研究課題
若手研究(スタートアップ)
放射線治療では、照射休止期の放射線傷害からの回復を利用し、正常細胞への放射線被ばく影響を軽減している。このため、一般的な放射線治療は、分割照射を用い、毎日2Gyの放射線を約1月間にわたり照射するスケジュールからなっている。放射線治療においては腫瘍細胞の放射線耐性、がんの再発は解決すべき難問であり、より有効な放射線療法を確立するには、放射線耐性の分子機構を解明することが必須である。本研究では放射線耐性の獲得に必要な遺伝子の同定を目的とし、放射線分割照射の放射線応答の解析を行なった。我々はヒト肝がん細胞株HepG2に0.5GyのX線を12時間おきに一月間照射し、長期分割放射線被ばく株を作製した。これまでの解析から長期分割放射線被ばく株では、DNA合成期(S期)への進行を司るサイクリン依存性リン酸化酵素(CDK)の補酵素サイクリンD1が過剰発現し、CDKを活性化することを明らかにした。

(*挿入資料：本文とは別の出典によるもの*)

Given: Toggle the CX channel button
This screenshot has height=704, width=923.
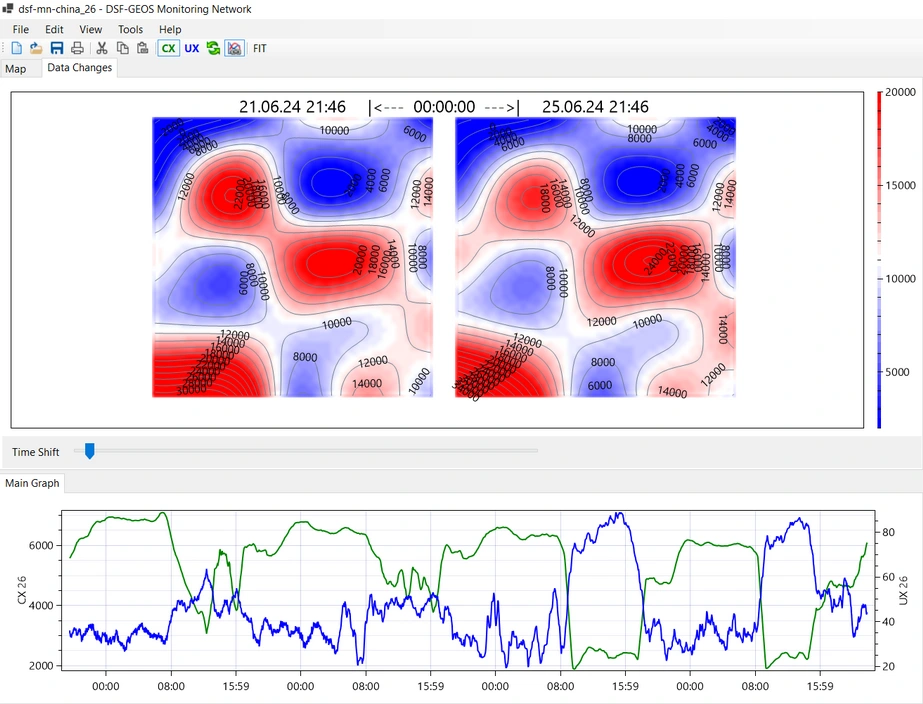Looking at the screenshot, I should pos(168,48).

サイクリンD1の分解はグリコーゲン合成酵素リン酸化酵素-3β(GSK-3β)により制御されている。しかし、長期分割放射線被ばく株では恒常的にGSK-3βが不活性化され、分解が抑制されていることで、サイクリンD1が過剰発現している。長期放射線被ばく株ではCDKが活性化していることから、10Gyの急性照射後、CDKの抑制が観察されず、細胞がS期へ進入する。このことから、細胞周期チェックポイント機構が正常に機能しないことが示唆される。また、長期放射線被ばく株は2Gyの放射線に対し抵抗性を示し、それがサイクリンD1の過剰発現に起因することを明らかにした。以上の結果より、サイクリンD1を分子標的し、長期分割照射によるサイクリンD1の過剰発現を抑制することで、腫瘍細胞の放射線耐性の獲得を抑えたより有効な放射線療法の確立が期待される.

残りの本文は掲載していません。